Element and text location data
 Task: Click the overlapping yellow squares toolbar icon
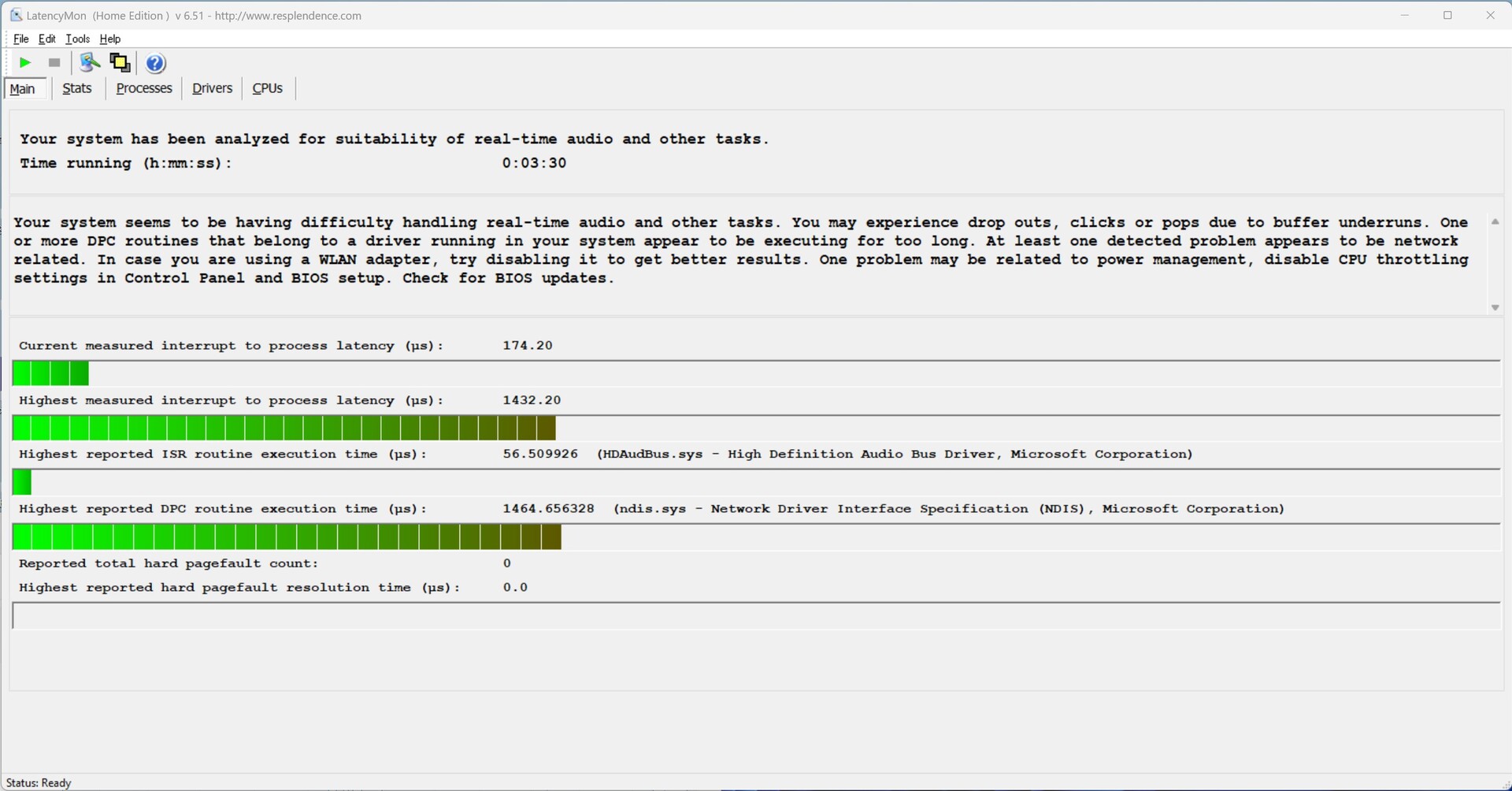click(x=120, y=63)

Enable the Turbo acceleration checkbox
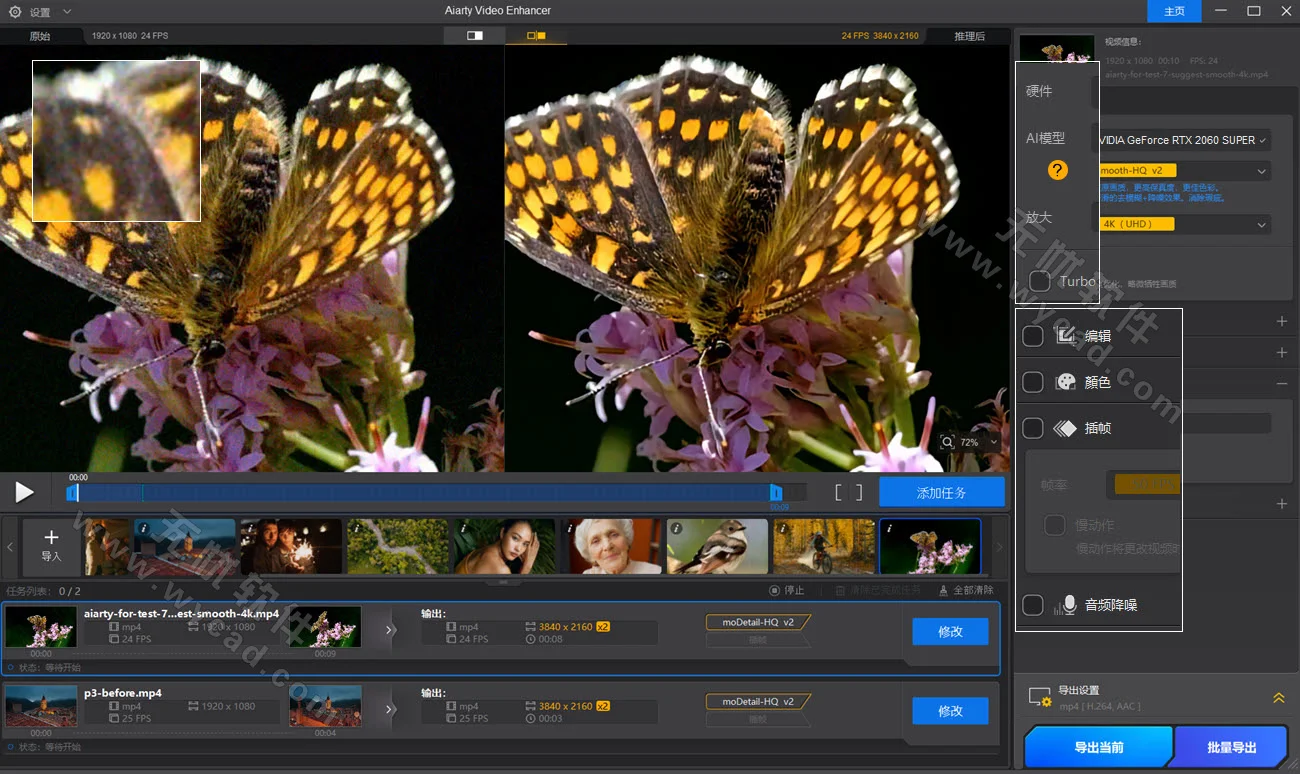click(x=1039, y=281)
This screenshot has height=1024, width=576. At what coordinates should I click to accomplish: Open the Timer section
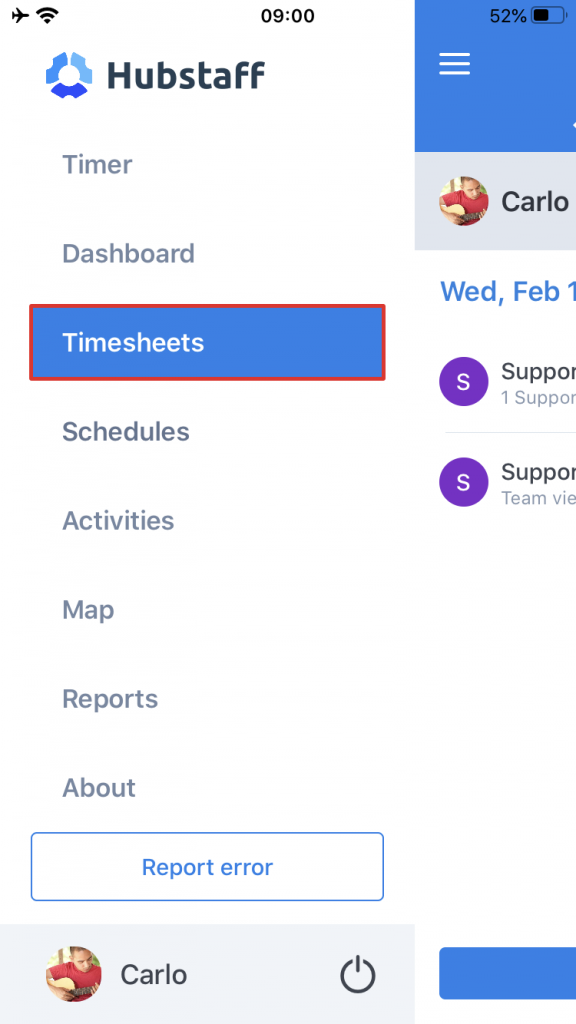point(97,165)
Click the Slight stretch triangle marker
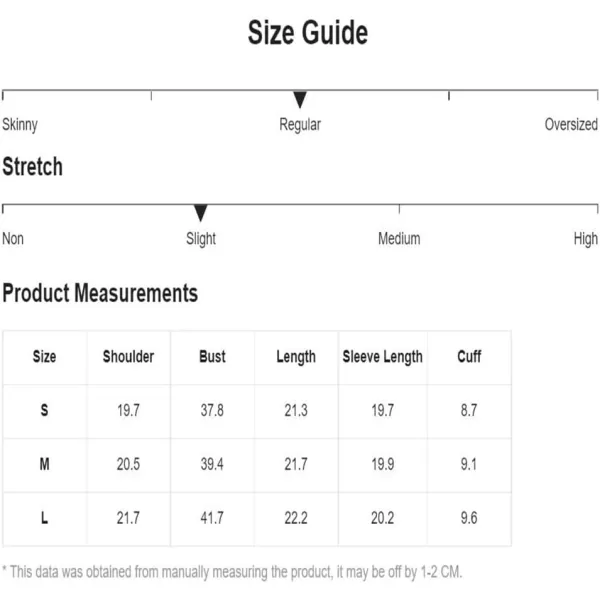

### Exercise prompt
Copy the material above line for line, leaving out the pictures.

### Completed task
 Task: Click the overlapping yellow squares toolbar icon
click(x=120, y=63)

Enable the Turbo acceleration checkbox
click(x=1039, y=281)
This screenshot has height=1024, width=576. At what coordinates should I click to accomplish: Open the Timer section
point(97,165)
Click the Slight stretch triangle marker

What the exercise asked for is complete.